Unfortunately, in the view of nearly the entire American animal protection and environmental community, the United States government has abdicated its leadership role in the defense of whales, encouraging consideration of a compromise proposal and actively politicking for its adoption. The delegation head has even disparaged the Australian initiative in the International Court of Justice.

That's unfortunate, but perhaps understandable in light of recent history. The U.S. delegation's resolve has weakened over the last few years, while Australia has emerged as the strongest advocate of whale protection. It is leading a major initiative to sponsor joint non-lethal research, committing millions of dollars to the Southern Ocean Research Partnership, inviting Japan and other nations to participate in a program that uses modern, non-lethal, scientific methods to gain the information necessary to the conservation and management of cetacean species. Australia has also been a leader in the IWC's multilateral discussions of whaling during the last few years, and as a strong political and economic partner of Japan, has engaged in substantial bilateral talks on the matter.

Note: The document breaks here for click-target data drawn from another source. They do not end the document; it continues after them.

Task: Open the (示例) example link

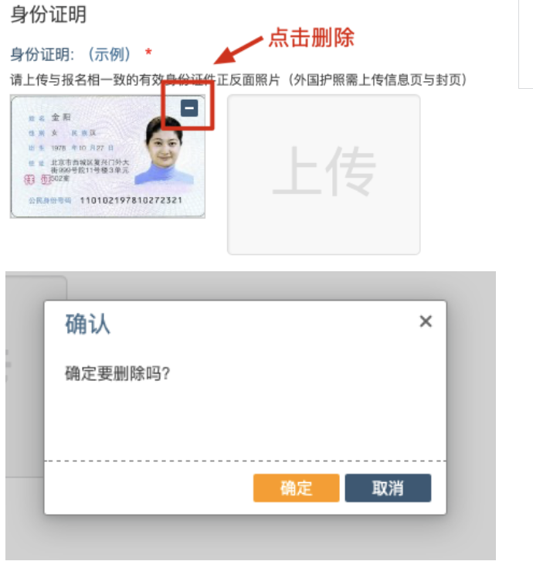Action: tap(109, 54)
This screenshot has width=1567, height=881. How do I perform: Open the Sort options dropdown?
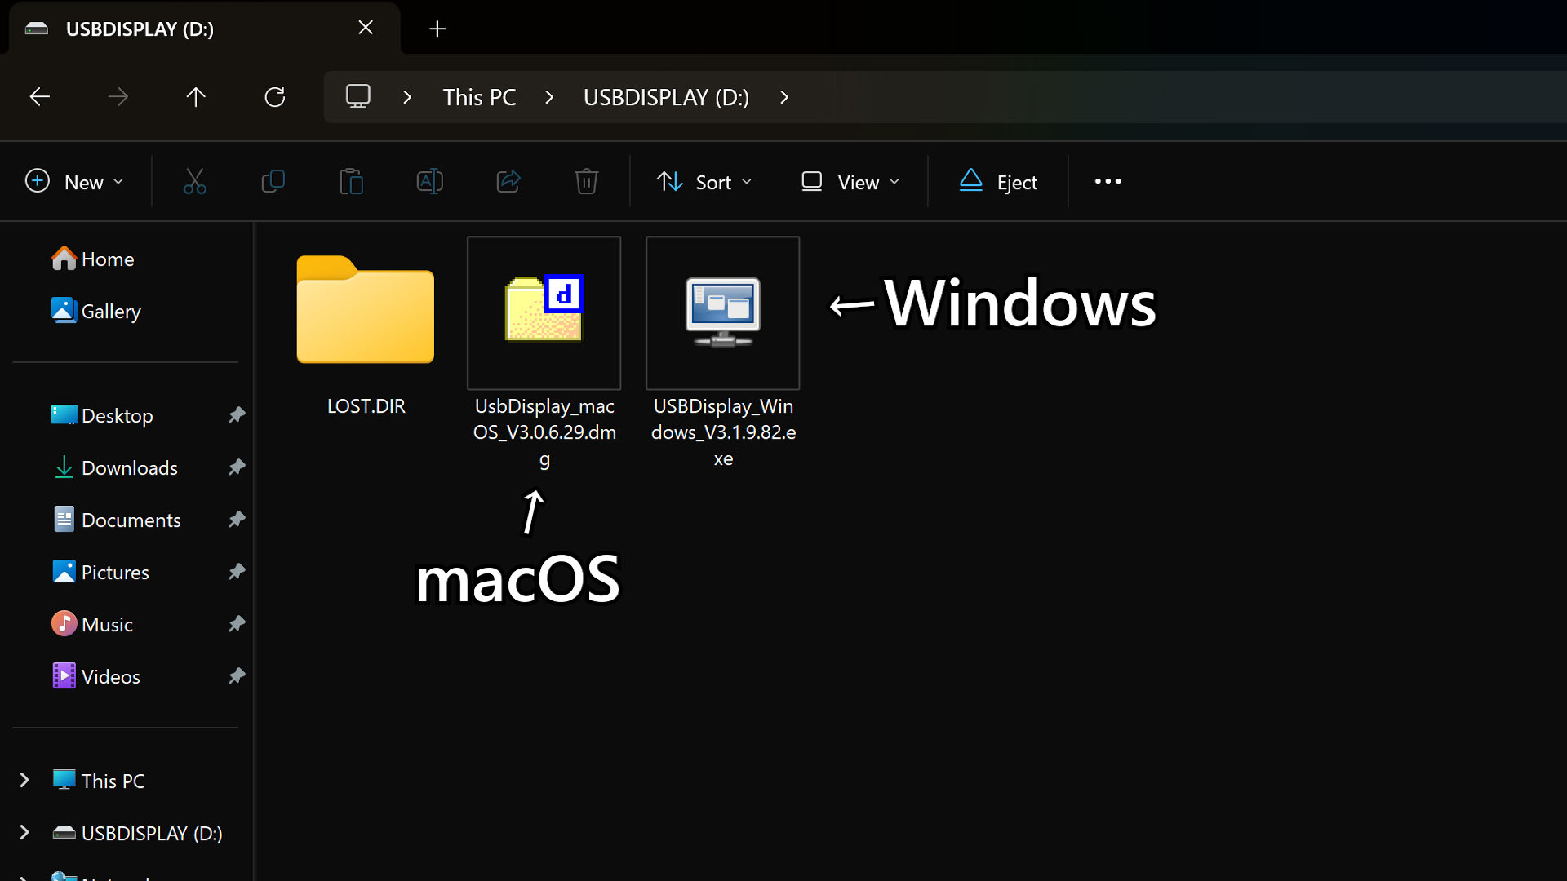point(704,182)
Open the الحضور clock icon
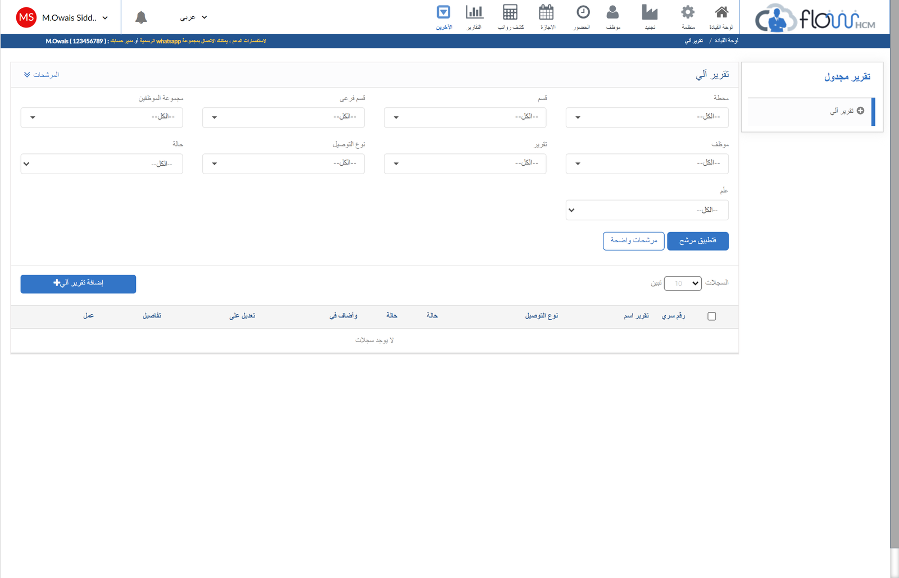 click(583, 13)
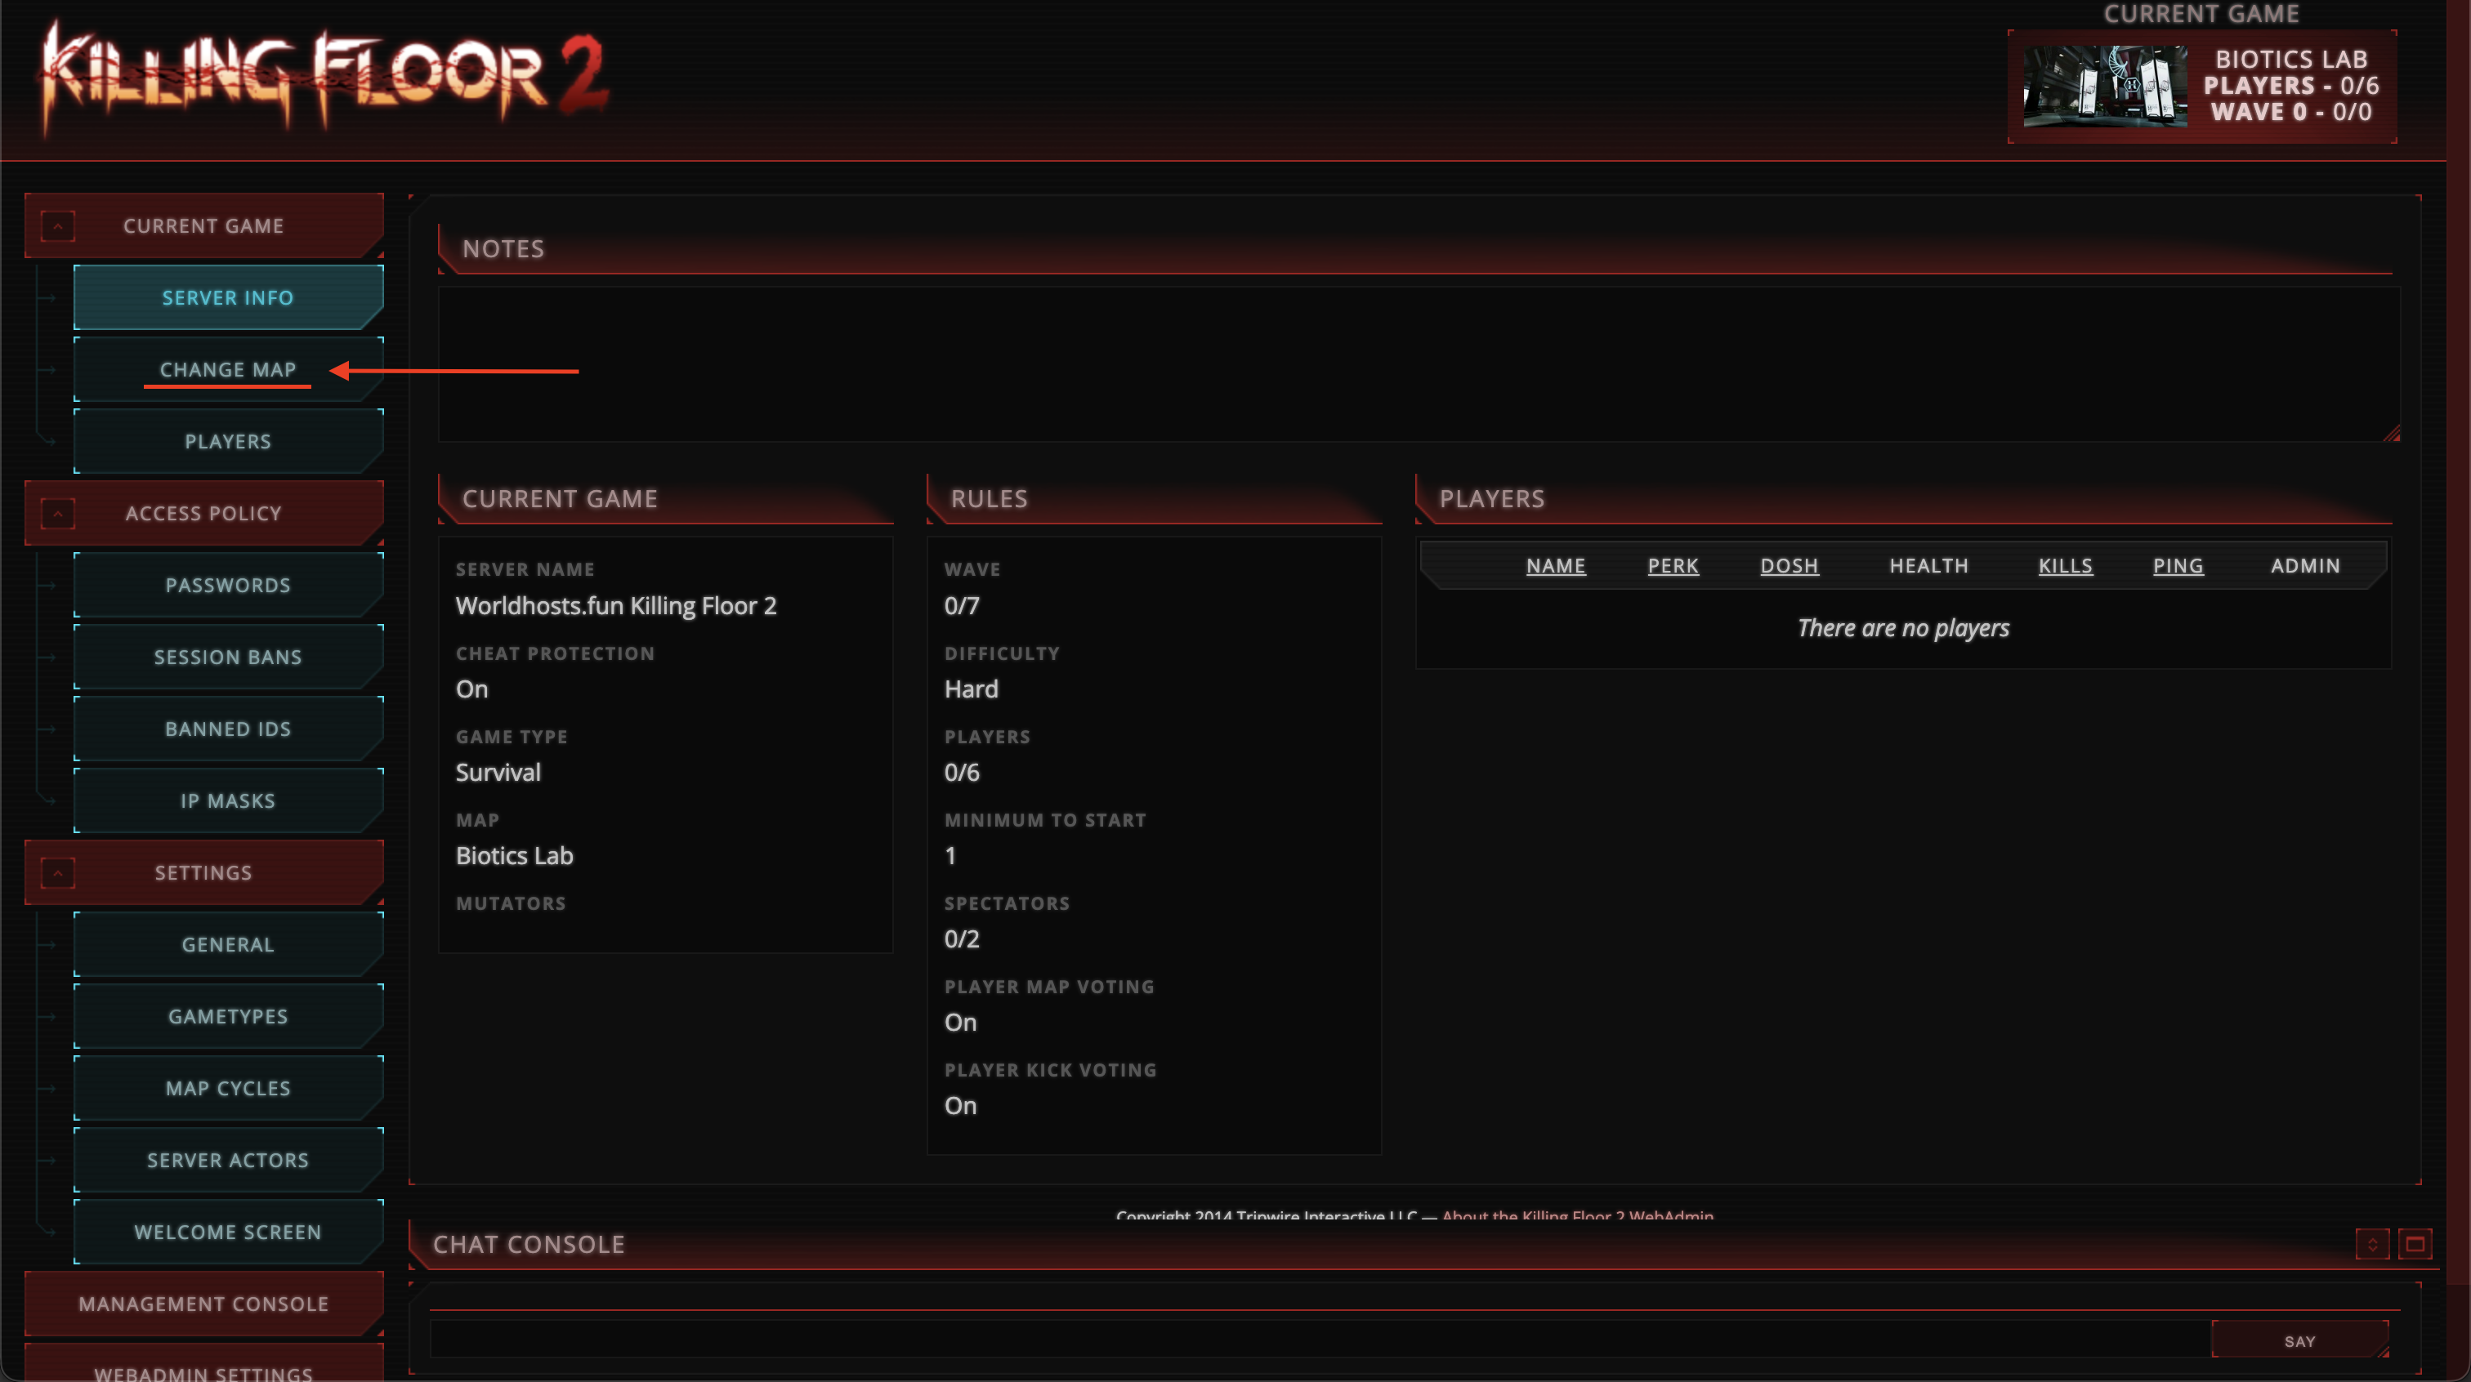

We'll be asking our supporters to fund a national television advertising campaign to deliver a hard-hitting message to the Obama Administration, so be on the lookout for this critical appeal.

The Australians are willing to call Japanese whaling what it is -- a mockery of science and a crime against nature. The United States needs to get its bearings again on this issue and stand with our friends from Australia in the fight for these creatures.